Over the weekend, security firm Palo Alto Networks reported about YiSpecter, a malware that was able to infect both jailbroken as well as non-jailbroken iOS devices. It did so by using enterprise certificates and abusing private APIs. The malware, as the firm reported, was only affecting users in Taiwan and China.
In a statement to technology blog The Loop, Apple acknowledged the existence of YiSpecter, and noted the steps it took to combat it. “This issue only impacts users on older versions of iOS who have also downloaded malware from untrusted sources. We addressed this specific issue in iOS 8.4 and we have also blocked the identified apps that distribute this malware,” the company said.
“We encourage customers to stay current with the latest version of iOS for the latest security updates. We also encourage them to only download from trusted sources like the App Store and pay attention to any warnings as they download apps.”

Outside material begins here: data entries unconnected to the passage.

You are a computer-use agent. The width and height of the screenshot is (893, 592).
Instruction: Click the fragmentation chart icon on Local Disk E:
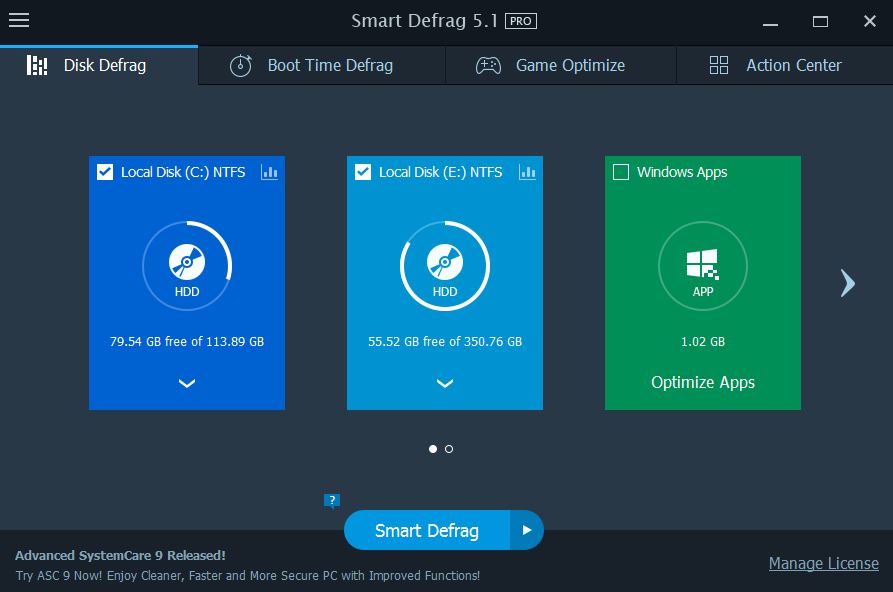(x=527, y=172)
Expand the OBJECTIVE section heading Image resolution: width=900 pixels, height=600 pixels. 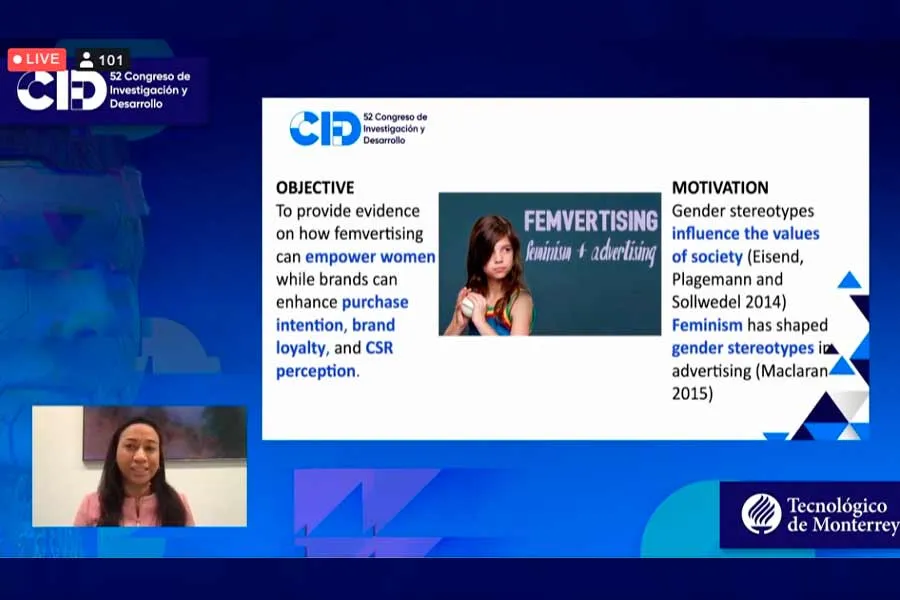(x=313, y=187)
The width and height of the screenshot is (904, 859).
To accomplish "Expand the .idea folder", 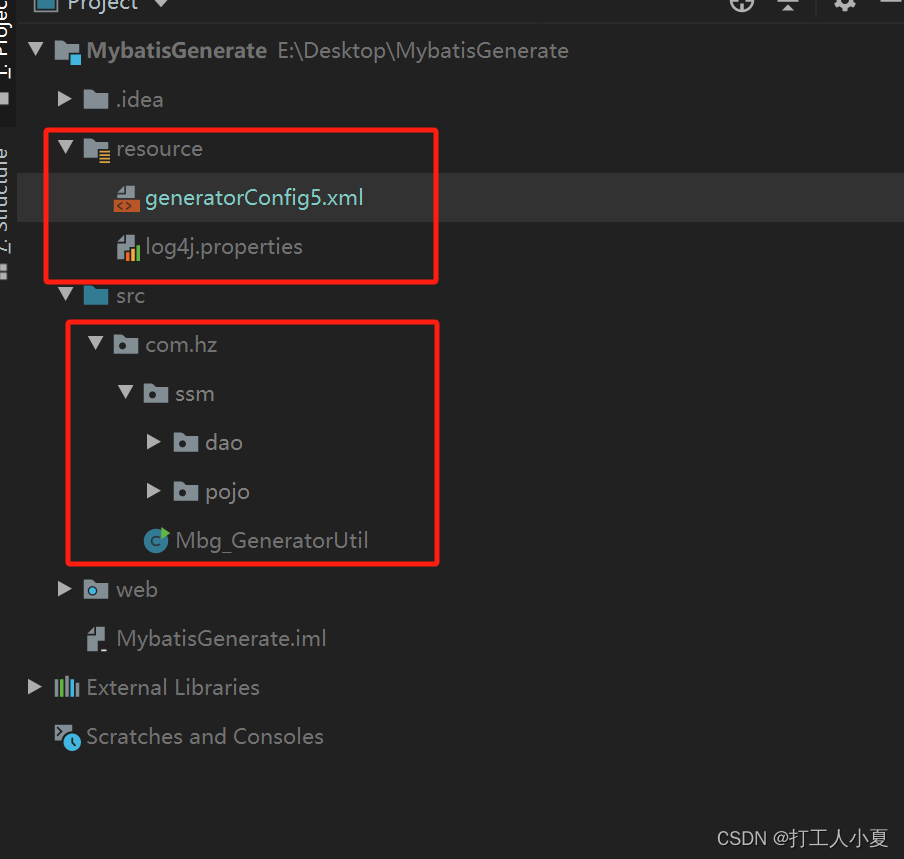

Palo Alto Networks reported that once a device is infected, the malware can launch arbitrary iOS apps, replace existing apps with their malicious counterpart, and force ads as well. It was also able to change bookmarks and modify the search engine in Safari. The firm added that removing the said malware was very difficult as it continues to reappear again.
Apple hasn’t disclosed the number of devices that are affected with YiSpectre, or publicly offered a patch to remove the malware. The company most recently came under first for the first major App Store attack that saw hundreds of legitimate apps in the Chinese App Store embedded with the malicious program XcodeGhost. The company had at the time also cleaned the store of the offending apps.